Below is a listing; retype exactly the lines between the one containing "Open the view" and the one containing "Instruction: Open a new browser tab", inclusive, minus the pictures.
[Exercise data Boundary: Start]
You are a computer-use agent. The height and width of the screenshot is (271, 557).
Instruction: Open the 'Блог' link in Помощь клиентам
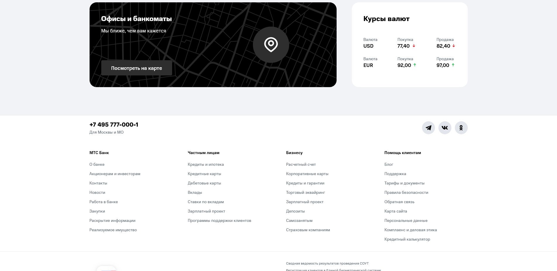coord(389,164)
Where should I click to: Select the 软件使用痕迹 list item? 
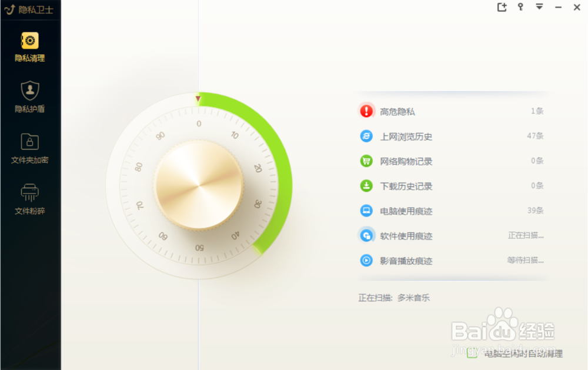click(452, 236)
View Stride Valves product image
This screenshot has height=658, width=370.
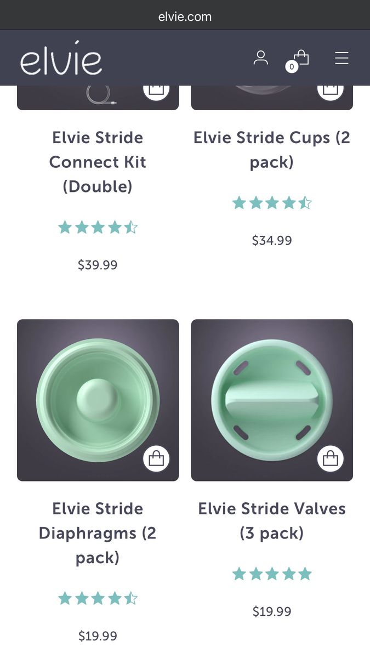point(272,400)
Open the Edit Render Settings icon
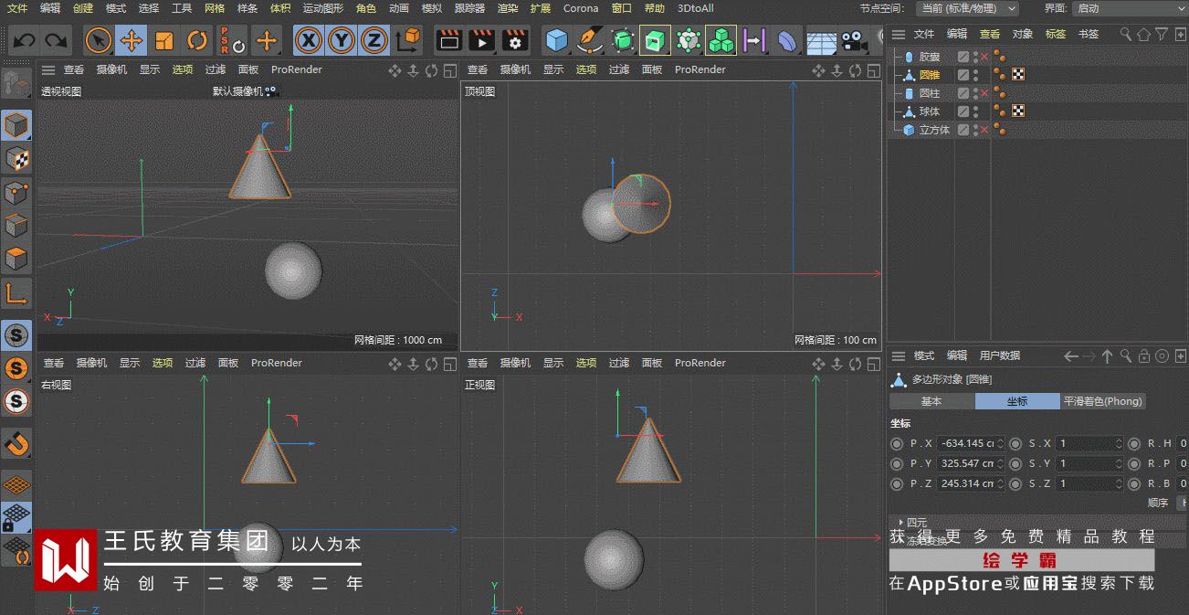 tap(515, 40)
[Exercise data Boundary: End]
[Exercise data Boundary: Start]
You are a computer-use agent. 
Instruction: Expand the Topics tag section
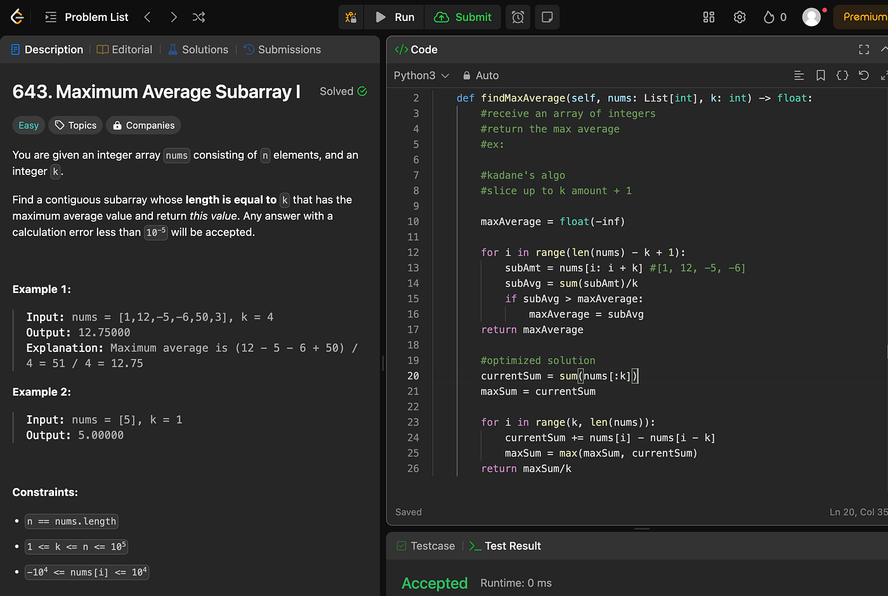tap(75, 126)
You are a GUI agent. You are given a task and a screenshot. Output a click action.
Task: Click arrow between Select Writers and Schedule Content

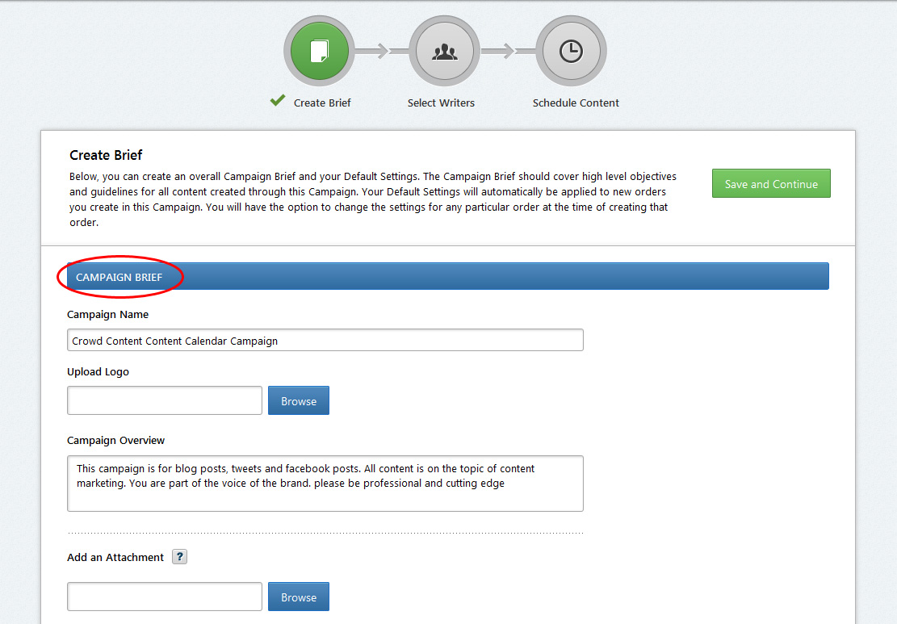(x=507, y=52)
[Exercise data Boundary: End]
[Exercise data Boundary: Start]
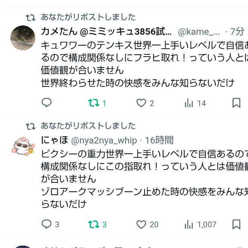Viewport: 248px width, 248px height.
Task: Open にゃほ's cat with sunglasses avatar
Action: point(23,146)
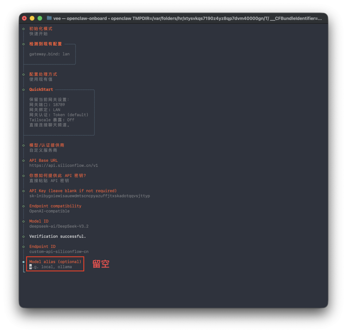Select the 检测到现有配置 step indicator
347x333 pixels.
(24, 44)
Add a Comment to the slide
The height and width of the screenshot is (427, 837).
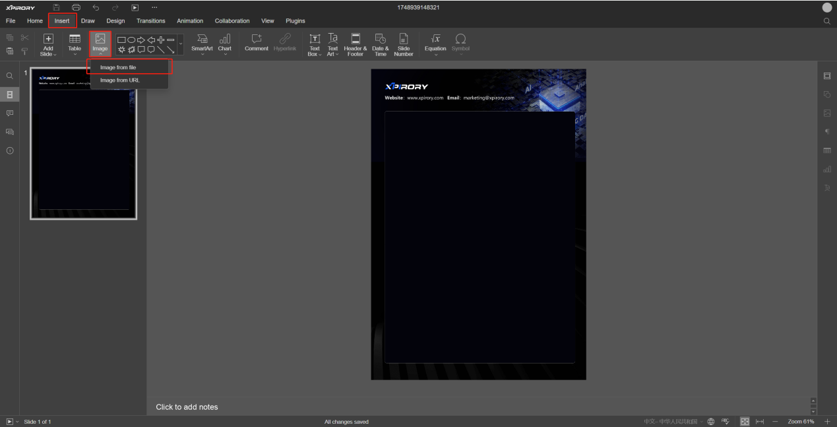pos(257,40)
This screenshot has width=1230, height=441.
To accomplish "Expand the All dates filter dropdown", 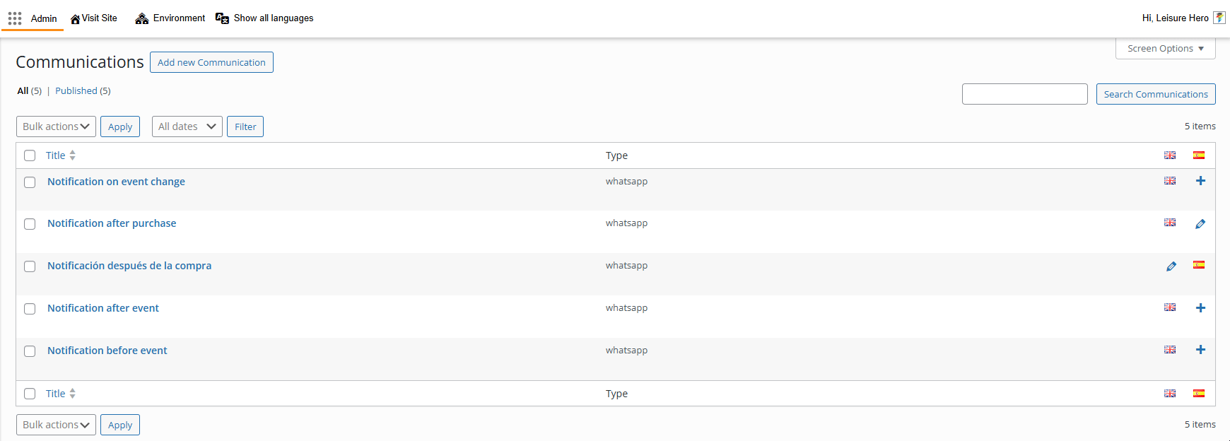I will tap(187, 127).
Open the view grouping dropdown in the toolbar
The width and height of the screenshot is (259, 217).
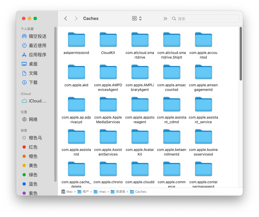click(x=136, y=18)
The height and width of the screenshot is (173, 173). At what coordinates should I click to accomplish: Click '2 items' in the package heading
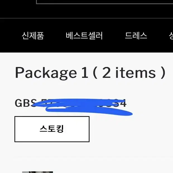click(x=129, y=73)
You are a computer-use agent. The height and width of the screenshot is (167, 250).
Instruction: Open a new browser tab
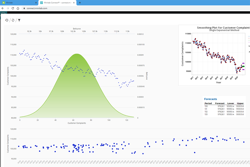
[Exercise data Boundary: End]
• [Answer to this task]
Open the view grouping dropdown in the toolbar
The width and height of the screenshot is (259, 217).
click(x=136, y=18)
The height and width of the screenshot is (173, 173). At what coordinates should I click to accomplish: Click '2 items' in the package heading
click(x=129, y=73)
You are a computer-use agent. The height and width of the screenshot is (167, 250).
Instruction: Open a new browser tab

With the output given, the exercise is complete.